= TEXT SHOWN =
# Void Petaminx



## Sa967St (Oct 20, 2010)

Sky Zangas asked me to post this here for him:

[8:52:41 PM] Sky: "As many of you may know me and will recently made a void gigaminx, after it being such a success we wanted to bury the joke
We didn't have the money to do teraminx so we just jumped to petamimx.
The puzzle with more turning continues to improve and is now finger trickable 
Enjoy the video and pic."
[8:53:02 PM] Sky: http://twistypuzzles.com/forum/viewtopic.php?f=15&t=19197&p=233037#p233037


----------



## TheMachanga (Oct 20, 2010)

...

EDIT: They didn't have money for teraminx, but they did for petaminx?


----------



## CubesOfTheWorld (Oct 20, 2010)

My guess is that they wanted to do both the teraminx and petaminx, but they didn't have enough money for both, so they just did the one that would shock people more.

OnT: Very unique. I'm surprised that he made his own _void_ petaminx before he even made his own regular petaminx. Very impressive.


----------



## That70sShowDude (Oct 20, 2010)

Saw this earlier and it is awesome.
Good job Sky.


----------



## uberCuber (Oct 20, 2010)

That is frickin crazy


----------



## StachuK1992 (Oct 20, 2010)

"Princeton? Princeton."
"I just finished dieing."  I guess no Princeton. 

But really, great job! And make a SpeedSolving account already.


----------



## LewisJ (Oct 20, 2010)

In the first video, his hand is a right hand.
In the second video, his hand is a left hand.
What.


----------



## Sa967St (Oct 20, 2010)

LewisJ said:


> In the first video, his hand is a right hand.

= JOB A =
Edit the forum thread passage that begins at the words "My guess is" and stops after "petaminx. Very impressive.", changing "money" to "funds".
The forum thread and the entries have no connection to each other.

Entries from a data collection
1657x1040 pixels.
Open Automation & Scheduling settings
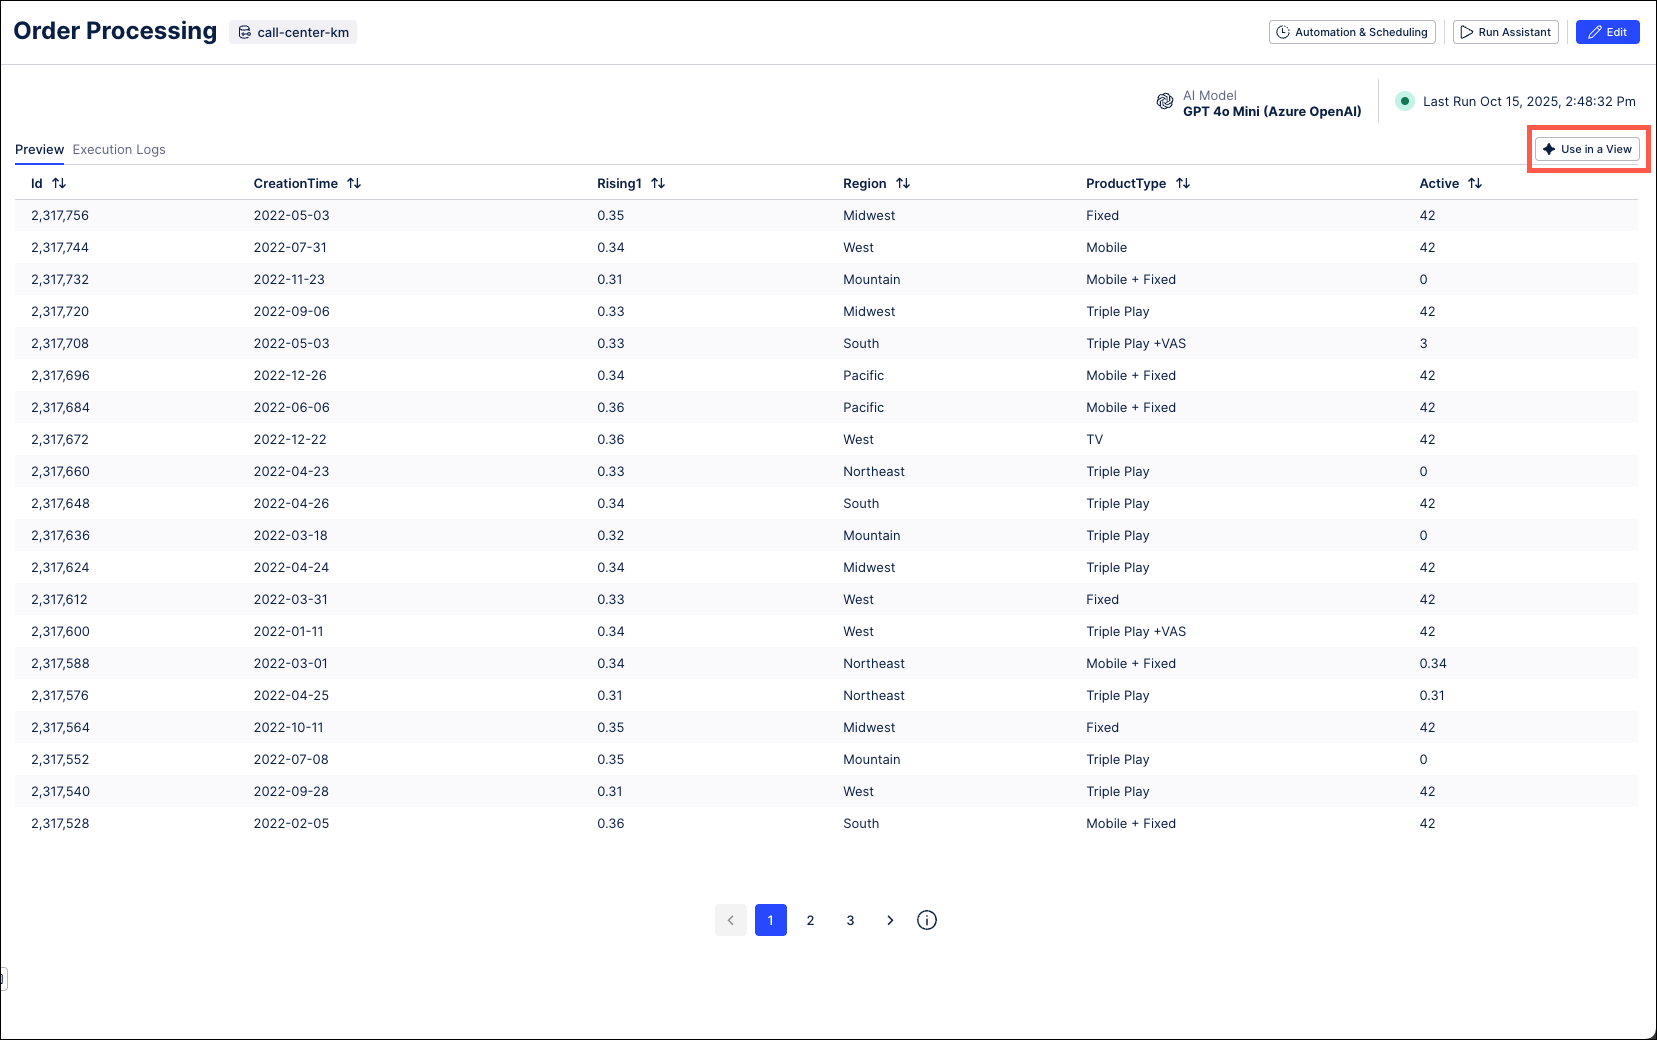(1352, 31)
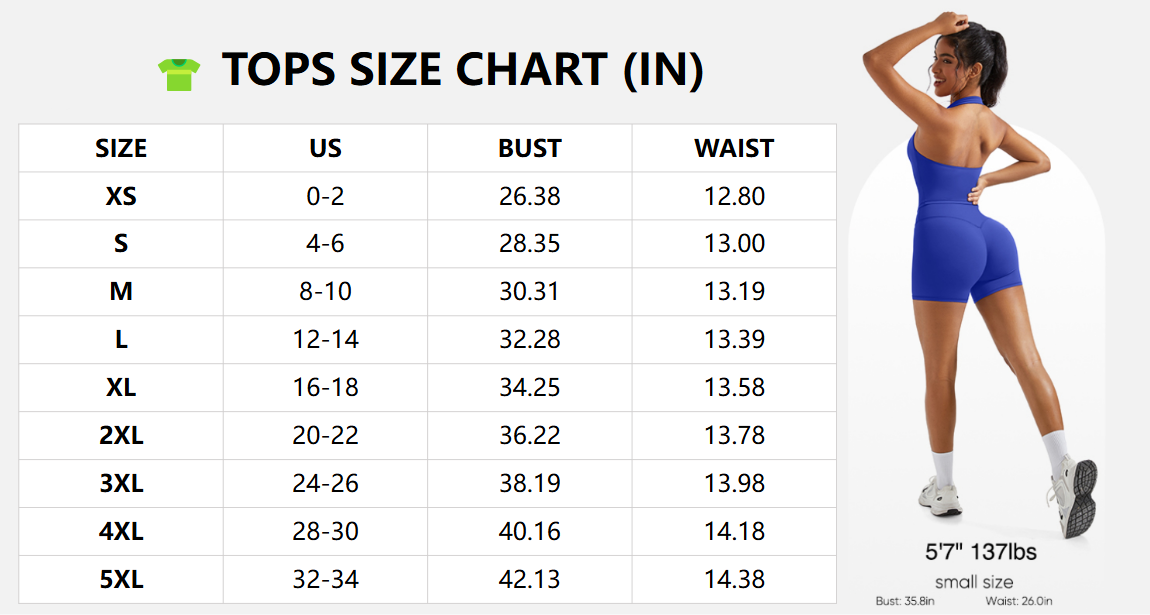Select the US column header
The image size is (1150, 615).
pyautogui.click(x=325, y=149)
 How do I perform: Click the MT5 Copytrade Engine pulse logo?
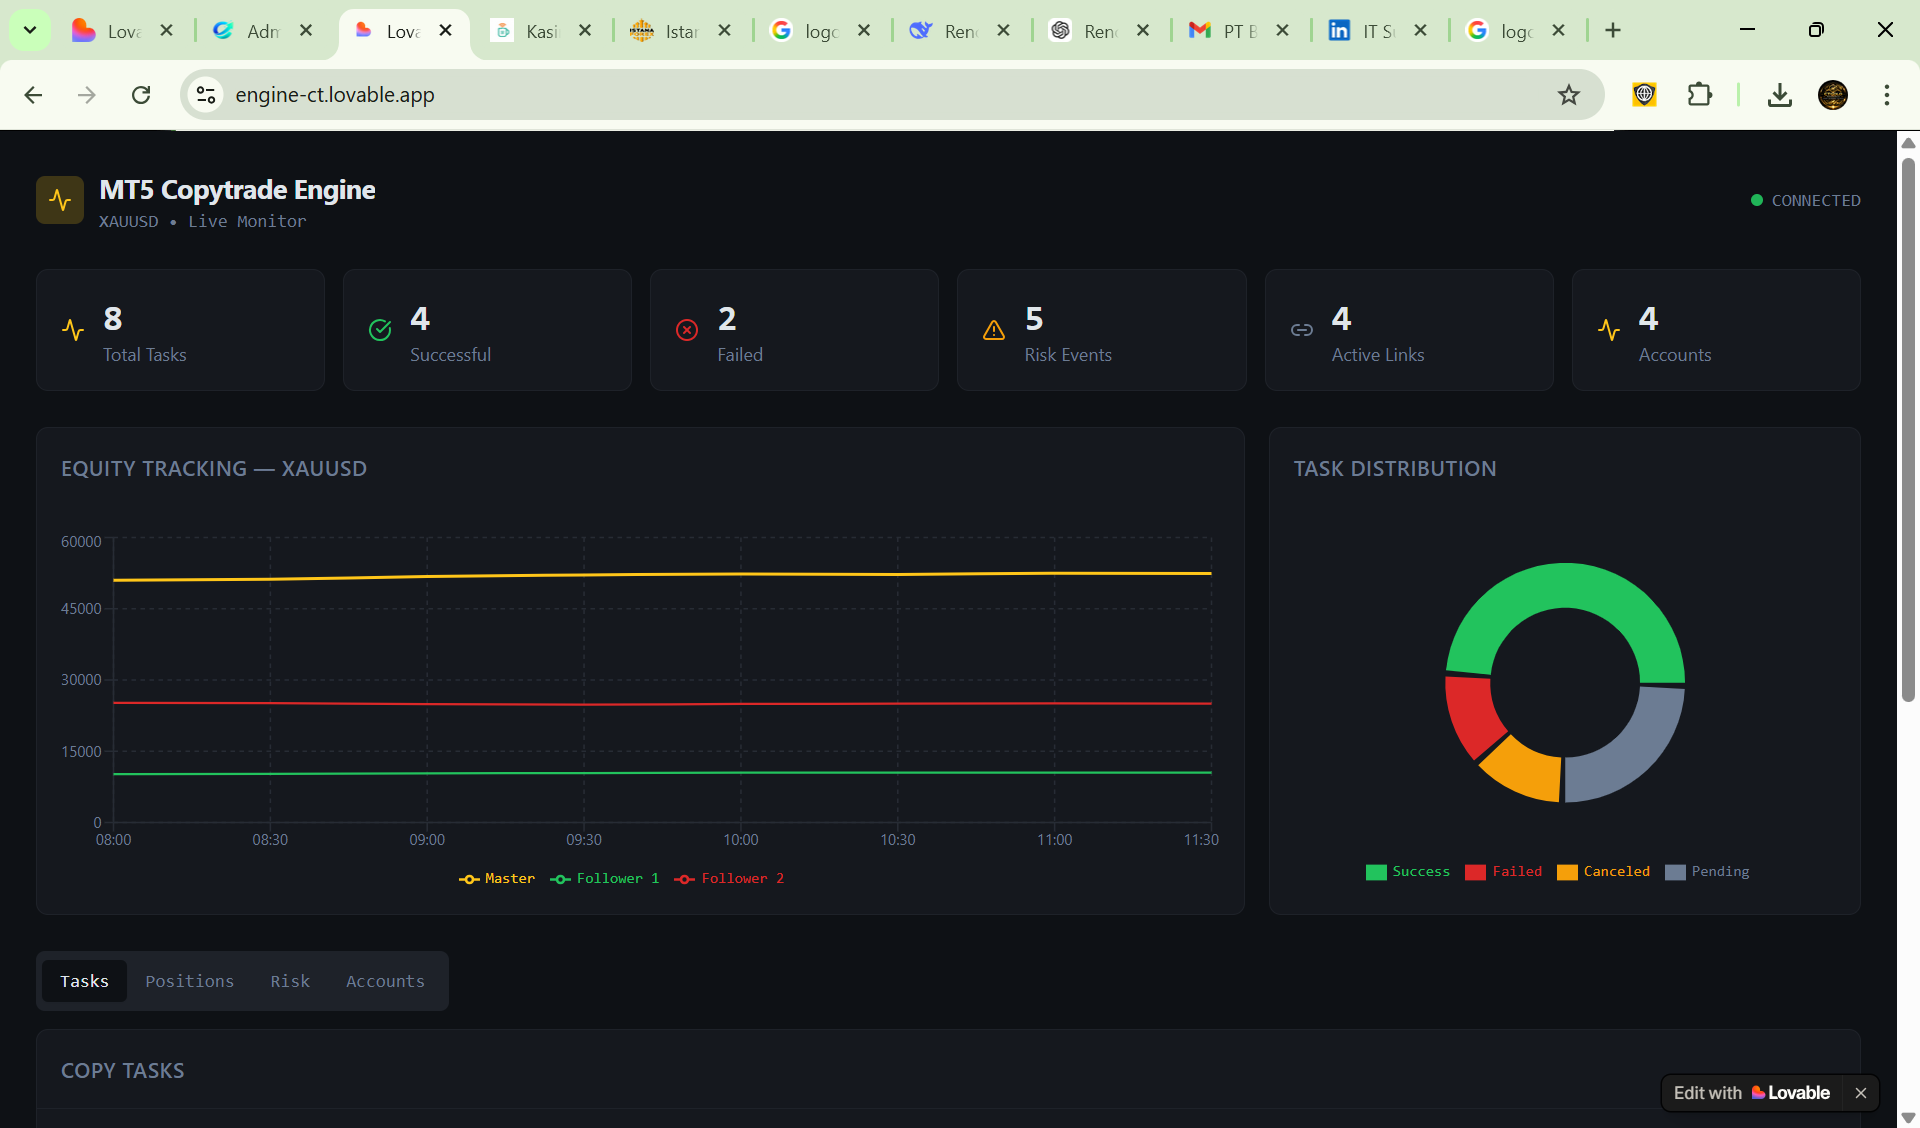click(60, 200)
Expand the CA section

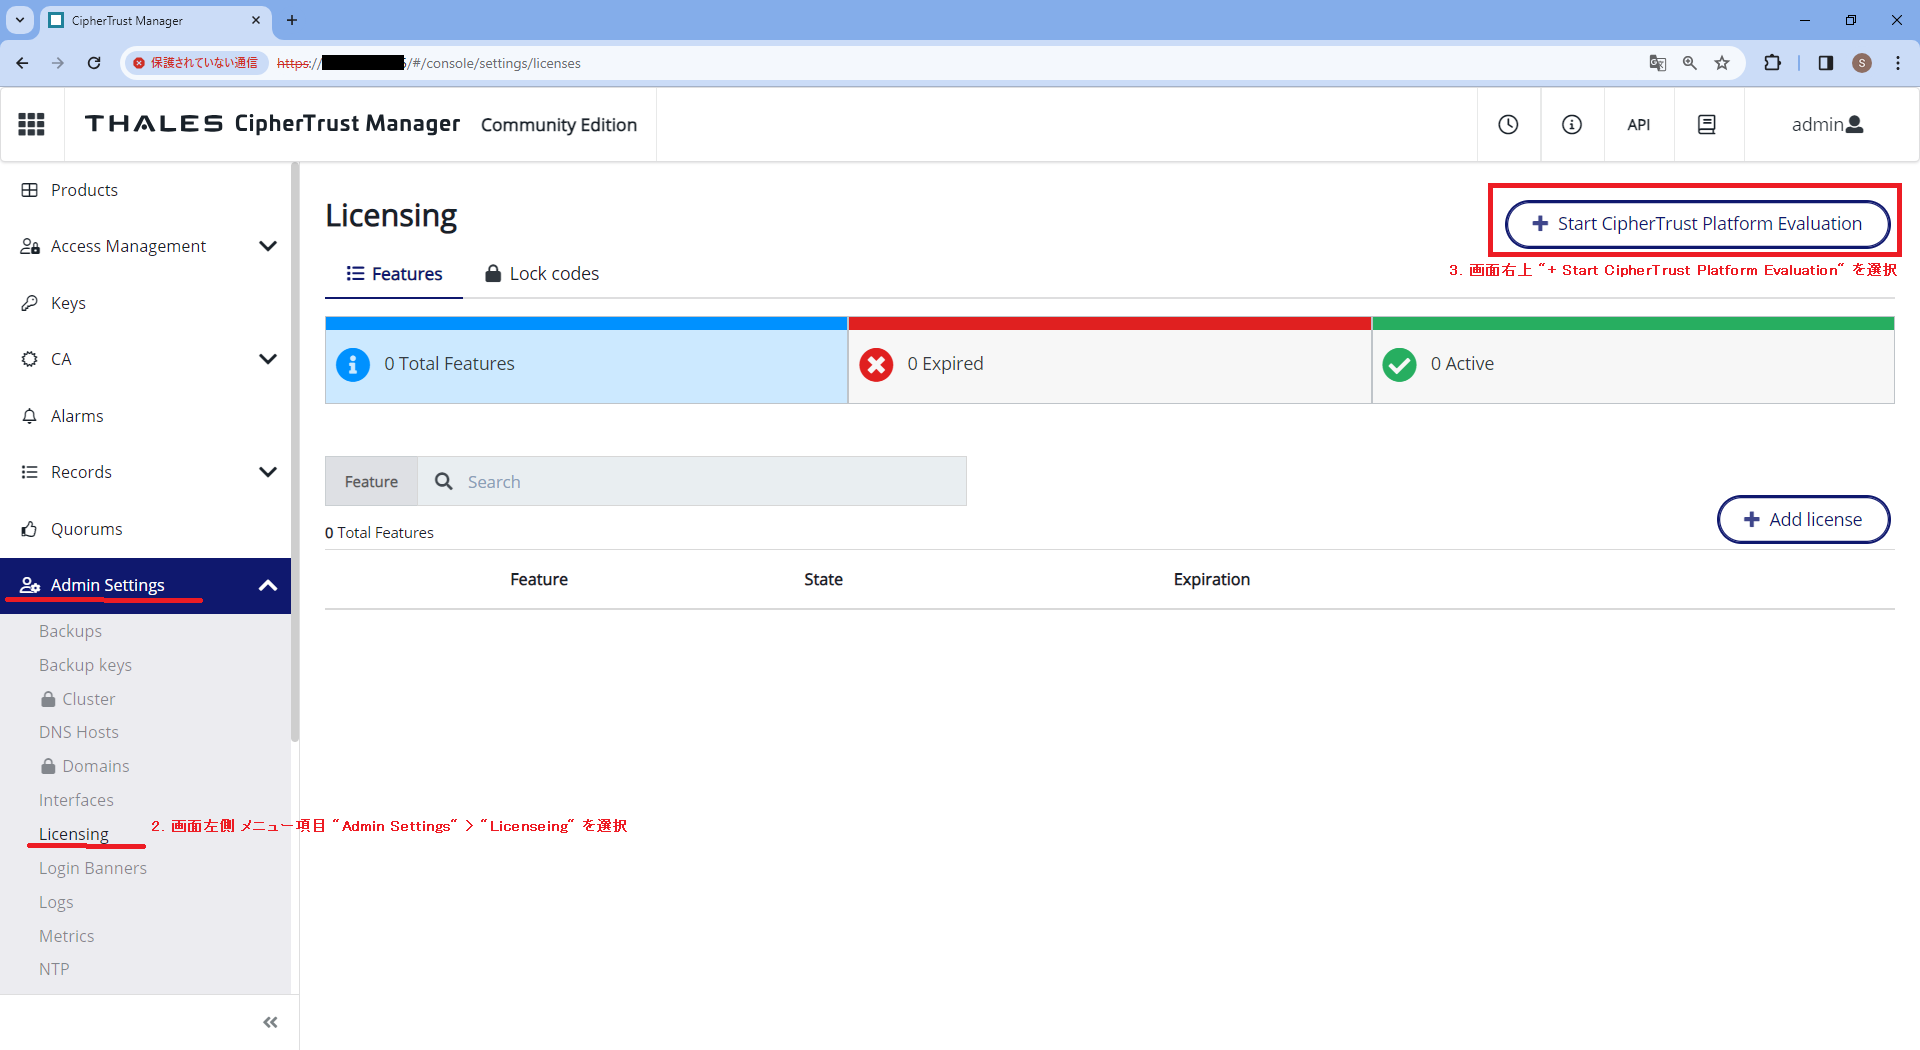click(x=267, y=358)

= JOB B =
Convert the entries into a JSON list of strings with one string per line and no blank lines. Begin at the line that has "How do I perform: Click", go through the end of the entries, and omit the pictures.

= EXERCISE ANSWER A =
My guess is that they wanted to do both the teraminx and petaminx, but they didn't have enough funds for both, so they just did the one that would shock people more.

OnT: Very unique. I'm surprised that he made his own _void_ petaminx before he even made his own regular petaminx. Very impressive.

= EXERCISE ANSWER B =
[
  " How do I perform: Click the MT5 Copytrade Engine pulse logo?",
  "click(60, 200)",
  "Expand the CA section",
  "click(x=267, y=358)"
]